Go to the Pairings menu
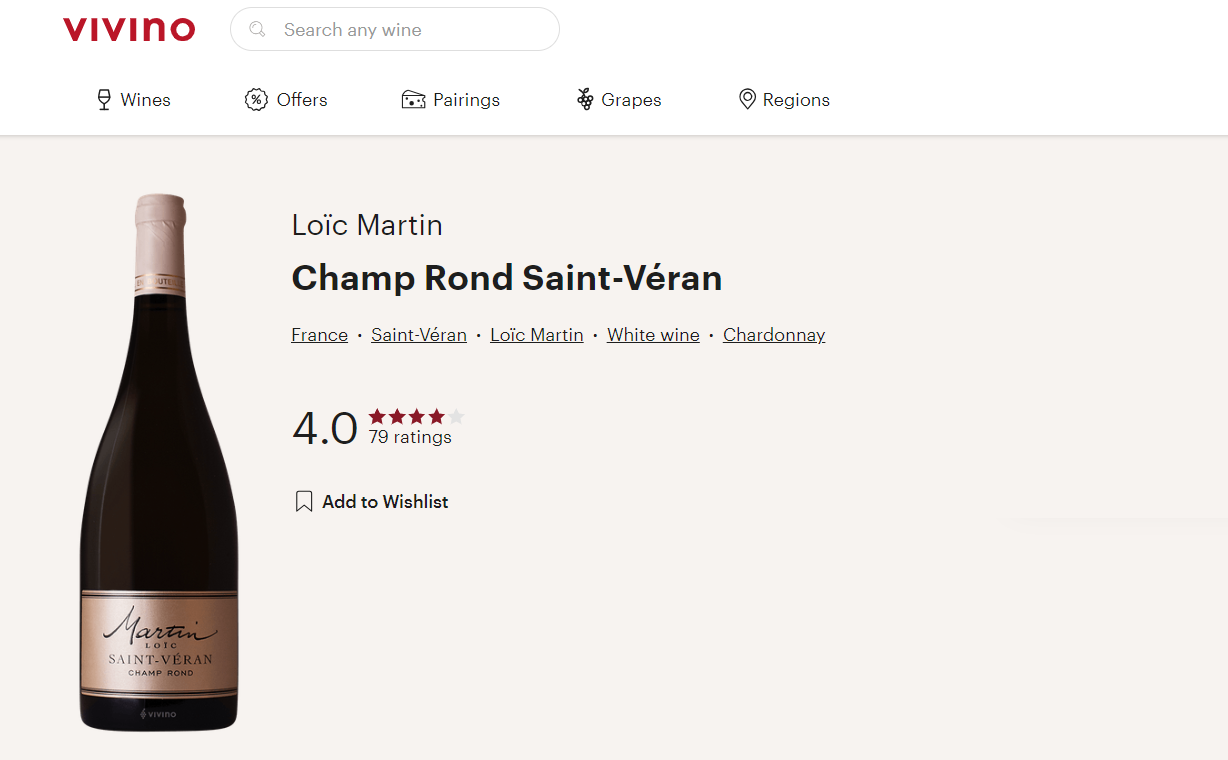Image resolution: width=1228 pixels, height=760 pixels. pyautogui.click(x=466, y=100)
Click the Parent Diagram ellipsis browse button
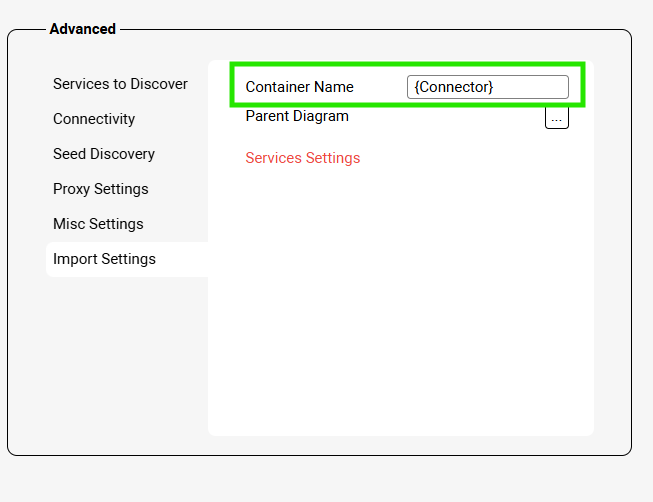 pos(556,118)
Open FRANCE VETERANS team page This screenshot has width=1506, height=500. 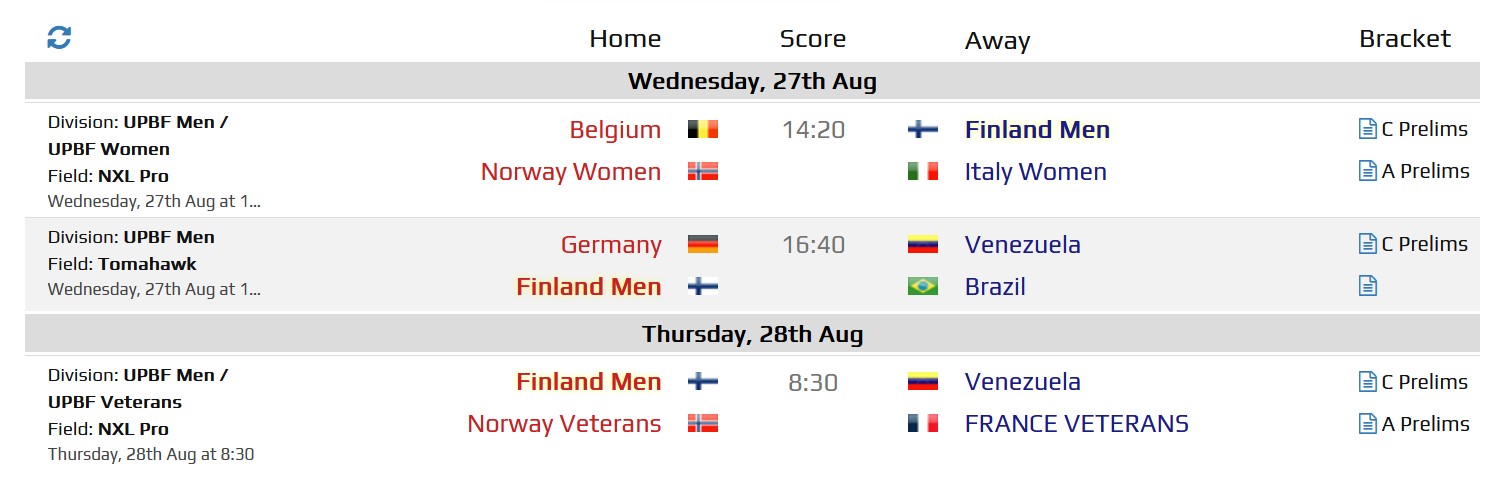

####

• **What you will do**
Could you transcribe all of the data exactly and omit the pictures?

• **Solved problem**
Go to the Pairings menu
Image resolution: width=1228 pixels, height=760 pixels. pyautogui.click(x=466, y=100)
Click the Parent Diagram ellipsis browse button
 pos(556,118)
Open FRANCE VETERANS team page This screenshot has width=1506, height=500. 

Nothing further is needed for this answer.